Antes e durante a XVII Cúpula Ibero-americana dos Chefes de Estado e as outras cúpulas paralelas realizadas neste mês, me peguei cantando Ojos Azules e ensaiando passos dessa dança tradicional do altiplano, um trotecito, dançada secularmente no norte do Chile, Argentina, Peru e Bolívia. A letra da música que gira sobre o tema da paixão impossível e da inexorável separação entre o colonizador branco, de olhos azuis e a indígena e colonizada, dançada em um ritmo de trote entre  homem e mulher, veio de forma forte e permanente. Mas só consegui perceber a direção e o sentido disso ao  me informar dos entreveros ocorridos entre Chefes de Estados latino-americanos e os Chefes de Estado espanhóis. Dentre elas a atitude do Rei da Espanha, que à moda antiga de 500 anos atrás mandou que se calasse o Chefe de Estado da Venezuela. Só dançando um trotecito desses para reencenar o antigo drama da relação colonizador-colonizado.

Os sentimentos nativistas dos latinos americanos acumulados em 500 anos e mais  saíram na resposta de Hugo Chávez, presidente da Venezuela, junto com a revolta justa e democrática de muitos latino-americanos de tempos modernos e pós-modernos. Não vivemos mais tempos de reis e rainhas, e se o rei não canta de galo no seu próprio terreiro por que vai cantar em terreiro que não mais lhe pertence há mais de duzentos anos? Pois sim, historicamente isso é ainda tão pouco, diante de tantos séculos que os países da Europa tiveram para criar o seu espaço público e político, e fazer sua acumulação primitiva do capitalismo ora imperante  e cada vez mais escravizante, às custas destes países latino-americanos que agora se reúnem para, dentre outras coisas, reclamar de tal absurdo.

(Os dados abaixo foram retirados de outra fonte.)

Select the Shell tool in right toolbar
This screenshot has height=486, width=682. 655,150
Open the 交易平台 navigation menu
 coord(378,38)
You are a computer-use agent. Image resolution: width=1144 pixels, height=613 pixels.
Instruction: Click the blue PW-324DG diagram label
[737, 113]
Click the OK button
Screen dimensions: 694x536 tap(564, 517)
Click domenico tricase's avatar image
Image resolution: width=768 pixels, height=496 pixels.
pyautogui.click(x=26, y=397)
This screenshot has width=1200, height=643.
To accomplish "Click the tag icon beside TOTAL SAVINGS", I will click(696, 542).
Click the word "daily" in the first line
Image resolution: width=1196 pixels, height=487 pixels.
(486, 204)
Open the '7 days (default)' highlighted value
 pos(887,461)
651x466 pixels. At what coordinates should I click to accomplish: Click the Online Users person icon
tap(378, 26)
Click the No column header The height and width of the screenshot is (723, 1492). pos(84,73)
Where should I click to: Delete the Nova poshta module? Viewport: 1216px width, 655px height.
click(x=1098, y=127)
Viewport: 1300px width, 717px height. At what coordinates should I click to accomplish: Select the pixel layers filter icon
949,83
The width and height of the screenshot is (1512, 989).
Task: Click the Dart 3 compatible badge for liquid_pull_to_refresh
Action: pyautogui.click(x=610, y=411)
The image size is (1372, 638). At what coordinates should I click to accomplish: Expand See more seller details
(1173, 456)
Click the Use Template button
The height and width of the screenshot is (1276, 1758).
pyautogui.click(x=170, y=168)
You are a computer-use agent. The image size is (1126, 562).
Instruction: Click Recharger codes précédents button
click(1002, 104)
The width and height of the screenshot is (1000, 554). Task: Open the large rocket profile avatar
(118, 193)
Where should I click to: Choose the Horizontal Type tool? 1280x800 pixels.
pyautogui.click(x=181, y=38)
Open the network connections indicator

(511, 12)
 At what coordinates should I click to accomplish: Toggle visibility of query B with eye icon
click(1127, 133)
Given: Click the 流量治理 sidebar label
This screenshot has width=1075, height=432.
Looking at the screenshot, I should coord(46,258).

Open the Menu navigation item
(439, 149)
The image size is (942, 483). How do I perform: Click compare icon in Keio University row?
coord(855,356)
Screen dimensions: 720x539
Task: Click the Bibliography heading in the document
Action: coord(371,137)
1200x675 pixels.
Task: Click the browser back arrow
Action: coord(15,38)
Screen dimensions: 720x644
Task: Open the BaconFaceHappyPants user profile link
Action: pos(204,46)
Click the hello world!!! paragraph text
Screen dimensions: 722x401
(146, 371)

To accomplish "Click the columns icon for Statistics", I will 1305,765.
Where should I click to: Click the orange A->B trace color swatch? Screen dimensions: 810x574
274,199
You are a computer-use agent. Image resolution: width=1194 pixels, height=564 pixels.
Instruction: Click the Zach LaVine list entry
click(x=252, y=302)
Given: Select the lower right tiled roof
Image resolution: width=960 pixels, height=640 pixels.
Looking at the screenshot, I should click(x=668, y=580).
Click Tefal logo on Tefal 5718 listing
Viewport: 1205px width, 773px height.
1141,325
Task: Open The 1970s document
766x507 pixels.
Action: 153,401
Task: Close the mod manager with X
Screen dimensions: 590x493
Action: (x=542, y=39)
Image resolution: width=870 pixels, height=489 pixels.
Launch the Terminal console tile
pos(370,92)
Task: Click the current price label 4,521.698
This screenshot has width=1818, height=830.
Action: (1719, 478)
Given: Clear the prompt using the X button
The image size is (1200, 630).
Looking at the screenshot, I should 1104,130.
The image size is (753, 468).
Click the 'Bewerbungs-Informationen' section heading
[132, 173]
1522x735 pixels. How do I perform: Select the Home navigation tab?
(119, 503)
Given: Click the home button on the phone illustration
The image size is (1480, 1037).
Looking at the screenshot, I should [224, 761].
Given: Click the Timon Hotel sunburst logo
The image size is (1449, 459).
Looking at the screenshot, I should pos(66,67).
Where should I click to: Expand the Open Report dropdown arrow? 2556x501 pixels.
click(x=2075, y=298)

Pois são justas as intenções dos Chefes de Estados latino-americanos e mais justas ainda as reivindicações e proposições dos movimentos sociais reunidos na Cúpula dos Povos pela Amizade e Integração dos Povos  e a Cúpula dos Povos Originários. Mas os Ibéricos queriam de novo dançar o trotecito. Para quem não conhece a letra de Ojos Azules aqui está:

Ojos azules no llores*
No llores ni te enamores
Lloraras cuando me vaya
Cuando remedio no haya

Tu me juraste quererme
Quererme toda la vida
No
pasaron, dos, tres días
Tu te alejas y me dejas

En una copa de vino
Quisiera tomar veneno
Veneno para matarme
Veneno para olvidarte

A difícil relação colonizador-colonizado aparece clara nesse romance de fim trágico, impossível de ser solucionado, pela relação desigual em todos os sentidos: relação desigual de gênero, permeada pelo preconceito racial, etnocentrismo, colonialismo e muitos ismos mais. Mas essa é uma dança da qual não pudemos escapar durante esses séculos em que as terras hoje chamadas de Américas foram invadidas e as populações que aí viviam mudaram de forma inexorável seus destinos, a ponto de quererem matar-se  para esquecer-se de tal destino colonizado e terrível. Esse é um trauma cultural indelével que carregamos todos nós filhos deste continente e de formas diferentes para mestiços e indígenas. 

Essa dança, o trotecito, recoloca esse trauma na ordem do dia  cotejando permanentemente a morte desse vínculo e ao mesmo tempo a paixão ou dependência que existe nessa relação. No que diz respeito ao Rei da Espanha ele é  repudiado pelos seus ranços colonialistas, mas ao mesmo tempo chamado como árbitro nas desavenças entre Argentina e Uruguai. E isso significa que o trotecito ainda está sendo dançado de uma forma antiga, pois nossas Américas na conjuntura política mundial e americana já não são as mesmas. Torna-se necessário, então, atualizar os passos dessa dança. Apesar da grande mídia, atrasada e defasada em relação aos novos movimentos das Américas ter criticado a resposta de Hugo Chávez ao Rei da Espanha, mostrando que ela encarna o papel do colonizador por essas paragens americanas, sabemos que essas são as contradições com as quais temos que lidar até esses agentes caírem finalmente em si e verificarem que suas ações não têm mais sentido de existir. Os tempos que vivemos são outros,  e os ventos sopram para outros lados.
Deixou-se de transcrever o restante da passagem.